> **Exercise data**

[Start]

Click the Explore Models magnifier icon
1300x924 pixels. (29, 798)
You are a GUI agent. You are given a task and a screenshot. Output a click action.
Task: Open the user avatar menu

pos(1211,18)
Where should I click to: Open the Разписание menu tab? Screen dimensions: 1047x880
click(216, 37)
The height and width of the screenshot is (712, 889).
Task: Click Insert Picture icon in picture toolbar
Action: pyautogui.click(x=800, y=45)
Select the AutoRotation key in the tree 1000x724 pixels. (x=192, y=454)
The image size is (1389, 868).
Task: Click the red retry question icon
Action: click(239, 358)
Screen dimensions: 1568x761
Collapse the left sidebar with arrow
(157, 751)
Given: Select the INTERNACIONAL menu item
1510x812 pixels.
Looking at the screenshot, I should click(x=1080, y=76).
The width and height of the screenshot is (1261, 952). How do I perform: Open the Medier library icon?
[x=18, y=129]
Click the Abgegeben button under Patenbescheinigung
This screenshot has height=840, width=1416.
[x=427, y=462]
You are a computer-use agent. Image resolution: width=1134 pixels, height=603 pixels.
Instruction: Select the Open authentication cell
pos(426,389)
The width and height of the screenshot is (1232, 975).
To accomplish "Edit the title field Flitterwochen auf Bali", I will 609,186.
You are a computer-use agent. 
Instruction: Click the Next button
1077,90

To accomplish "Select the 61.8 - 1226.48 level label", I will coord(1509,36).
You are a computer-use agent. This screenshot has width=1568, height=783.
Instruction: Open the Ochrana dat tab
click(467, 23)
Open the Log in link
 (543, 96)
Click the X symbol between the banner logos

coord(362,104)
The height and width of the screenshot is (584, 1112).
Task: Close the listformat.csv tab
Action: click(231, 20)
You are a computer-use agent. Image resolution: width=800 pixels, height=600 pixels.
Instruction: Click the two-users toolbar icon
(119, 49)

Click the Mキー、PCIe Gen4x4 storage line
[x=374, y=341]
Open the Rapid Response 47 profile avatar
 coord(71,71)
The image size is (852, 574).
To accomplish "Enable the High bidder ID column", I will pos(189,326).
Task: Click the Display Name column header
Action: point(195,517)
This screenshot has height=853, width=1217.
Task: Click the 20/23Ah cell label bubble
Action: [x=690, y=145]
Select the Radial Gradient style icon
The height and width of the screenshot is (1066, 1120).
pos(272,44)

[End]

> **Written instruction**
Put the lines above into a JSON array of strings, one string per line, and leave out the blank lines.

> **Result below**
[
  "Click the Explore Models magnifier icon",
  "1300x924 pixels. (29, 798)",
  "You are a GUI agent. You are given a task and a screenshot. Output a click action.",
  "Task: Open the user avatar menu",
  "pos(1211,18)",
  "Where should I click to: Open the Разписание menu tab? Screen dimensions: 1047x880",
  "click(216, 37)",
  "The height and width of the screenshot is (712, 889).",
  "Task: Click Insert Picture icon in picture toolbar",
  "Action: pyautogui.click(x=800, y=45)",
  "Select the AutoRotation key in the tree 1000x724 pixels. (x=192, y=454)",
  "The image size is (1389, 868).",
  "Task: Click the red retry question icon",
  "Action: click(239, 358)",
  "Screen dimensions: 1568x761",
  "Collapse the left sidebar with arrow",
  "(157, 751)",
  "Given: Select the INTERNACIONAL menu item",
  "1510x812 pixels.",
  "Looking at the screenshot, I should click(x=1080, y=76).",
  "The width and height of the screenshot is (1261, 952). How do I perform: Open the Medier library icon?",
  "[x=18, y=129]",
  "Click the Abgegeben button under Patenbescheinigung",
  "This screenshot has height=840, width=1416.",
  "[x=427, y=462]",
  "You are a computer-use agent. Image resolution: width=1134 pixels, height=603 pixels.",
  "Instruction: Select the Open authentication cell",
  "pos(426,389)",
  "The width and height of the screenshot is (1232, 975).",
  "To accomplish \"Edit the title field Flitterwochen auf Bali\", I will 609,186.",
  "You are a computer-use agent. ",
  "Instruction: Click the Next button",
  "1077,90",
  "To accomplish \"Select the 61.8 - 1226.48 level label\", I will coord(1509,36).",
  "You are a computer-use agent. This screenshot has width=1568, height=783.",
  "Instruction: Open the Ochrana dat tab",
  "click(467, 23)",
  "Open the Log in link",
  " (543, 96)",
  "Click the X symbol between the banner logos",
  "coord(362,104)",
  "The height and width of the screenshot is (584, 1112).",
  "Task: Close the listformat.csv tab",
  "Action: click(231, 20)",
  "You are a computer-use agent. Image resolution: width=800 pixels, height=600 pixels.",
  "Instruction: Click the two-users toolbar icon",
  "(119, 49)",
  "Click the Mキー、PCIe Gen4x4 storage line",
  "[x=374, y=341]",
  "Open the Rapid Response 47 profile avatar",
  " coord(71,71)",
  "The image size is (852, 574).",
  "To accomplish \"Enable the High bidder ID column\", I will pos(189,326).",
  "Task: Click the Display Name column header",
  "Action: point(195,517)",
  "This screenshot has height=853, width=1217.",
  "Task: Click the 20/23Ah cell label bubble",
  "Action: [x=690, y=145]",
  "Select the Radial Gradient style icon",
  "The height and width of the screenshot is (1066, 1120).",
  "pos(272,44)"
]